Beyond the technical challenges, there remains the issue of how to incentivize patients and customers to return their used products, LaRoche says. Various pharma companies are exploring returns processes involving mail-back or physical collection points that attempt to fit within the day-to-day routines of individuals—the end goal being to create the most frictionless method for end users to return the devices.

Maximizing return rates may require a combination of both the mail-back and physical collection point approaches, which may necessitate an “evolution of innovative reverse supply chains,” says LaRoche.  “We will need to develop a business model that will equitably distribute the value generated and ensure the economic viability of stakeholders.” 

Interested pharma companies should have no trouble finding a way to engage in e-waste reduction efforts with like-minded competitors, LaRoche says.

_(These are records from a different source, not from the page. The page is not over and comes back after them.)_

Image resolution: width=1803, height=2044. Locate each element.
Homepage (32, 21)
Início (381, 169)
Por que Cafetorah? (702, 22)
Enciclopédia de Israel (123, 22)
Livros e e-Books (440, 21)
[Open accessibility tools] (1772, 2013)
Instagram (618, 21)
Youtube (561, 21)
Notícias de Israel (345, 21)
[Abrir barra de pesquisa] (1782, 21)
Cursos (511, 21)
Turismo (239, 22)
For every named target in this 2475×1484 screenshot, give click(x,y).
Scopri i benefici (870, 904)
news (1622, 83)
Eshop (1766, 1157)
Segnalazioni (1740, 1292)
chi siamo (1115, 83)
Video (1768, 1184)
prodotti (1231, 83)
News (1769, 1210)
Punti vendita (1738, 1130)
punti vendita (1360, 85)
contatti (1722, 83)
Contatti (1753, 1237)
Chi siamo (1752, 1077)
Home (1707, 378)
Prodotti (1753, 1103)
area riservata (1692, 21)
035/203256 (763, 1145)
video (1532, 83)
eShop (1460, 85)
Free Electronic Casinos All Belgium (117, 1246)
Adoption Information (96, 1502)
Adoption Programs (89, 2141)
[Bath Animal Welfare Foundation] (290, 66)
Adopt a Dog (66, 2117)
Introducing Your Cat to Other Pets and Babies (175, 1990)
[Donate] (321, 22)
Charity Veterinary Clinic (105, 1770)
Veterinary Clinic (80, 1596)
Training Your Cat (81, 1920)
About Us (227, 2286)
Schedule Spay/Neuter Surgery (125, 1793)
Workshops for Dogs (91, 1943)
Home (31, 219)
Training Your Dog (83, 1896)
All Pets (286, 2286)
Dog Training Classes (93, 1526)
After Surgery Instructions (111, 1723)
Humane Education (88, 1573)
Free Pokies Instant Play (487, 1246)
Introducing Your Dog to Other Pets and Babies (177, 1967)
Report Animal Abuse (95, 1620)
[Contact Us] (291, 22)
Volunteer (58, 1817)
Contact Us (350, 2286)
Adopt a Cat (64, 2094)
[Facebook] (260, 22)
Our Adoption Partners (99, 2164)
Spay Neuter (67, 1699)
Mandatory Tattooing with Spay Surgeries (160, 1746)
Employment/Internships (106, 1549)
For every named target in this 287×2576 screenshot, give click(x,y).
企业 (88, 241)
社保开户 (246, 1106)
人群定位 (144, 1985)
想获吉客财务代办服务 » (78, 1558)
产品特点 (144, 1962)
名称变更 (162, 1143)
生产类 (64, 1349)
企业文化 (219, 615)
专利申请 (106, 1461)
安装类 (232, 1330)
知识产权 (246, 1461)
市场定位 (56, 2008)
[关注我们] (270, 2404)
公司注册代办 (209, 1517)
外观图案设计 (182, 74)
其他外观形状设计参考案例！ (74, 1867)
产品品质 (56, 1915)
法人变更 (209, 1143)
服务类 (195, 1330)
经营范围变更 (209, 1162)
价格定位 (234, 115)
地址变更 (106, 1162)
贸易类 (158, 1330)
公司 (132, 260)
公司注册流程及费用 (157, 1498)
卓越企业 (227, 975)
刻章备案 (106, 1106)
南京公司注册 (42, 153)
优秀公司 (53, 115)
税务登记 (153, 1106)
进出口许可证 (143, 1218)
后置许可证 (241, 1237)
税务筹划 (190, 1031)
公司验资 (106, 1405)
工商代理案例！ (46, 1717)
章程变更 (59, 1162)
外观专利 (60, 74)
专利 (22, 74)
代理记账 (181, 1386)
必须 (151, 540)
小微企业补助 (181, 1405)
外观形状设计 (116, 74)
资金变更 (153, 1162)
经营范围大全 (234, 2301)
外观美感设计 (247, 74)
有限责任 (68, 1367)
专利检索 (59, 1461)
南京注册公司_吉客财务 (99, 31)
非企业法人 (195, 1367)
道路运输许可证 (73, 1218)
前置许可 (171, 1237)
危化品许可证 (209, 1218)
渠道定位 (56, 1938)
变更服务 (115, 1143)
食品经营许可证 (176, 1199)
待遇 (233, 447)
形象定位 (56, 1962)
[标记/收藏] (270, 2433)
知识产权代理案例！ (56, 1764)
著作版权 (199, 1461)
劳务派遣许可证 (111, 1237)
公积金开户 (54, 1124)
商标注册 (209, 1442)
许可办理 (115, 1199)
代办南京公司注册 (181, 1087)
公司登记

Given the complexity of the problem, they would have ample latitude to “pick and choose” which piece of the puzzle they wanted to solve.

 

Editor’s Note: Panelists for the “Addressing the Emerging Challenge of Digital Health Waste” session that Jason LaRoche is moderating at SCOPE’s Clinical Research Leadership Forum are James Horne, project manager for the WEEE Forum; Feng Wang, program officer for the United Nations Environment Programme; Harald Tepper, leader of the Circular Economy & Transformation program at Philips; and Daniel Fuerstenau, assistant professor of digitalization at the Copenhagen Business School.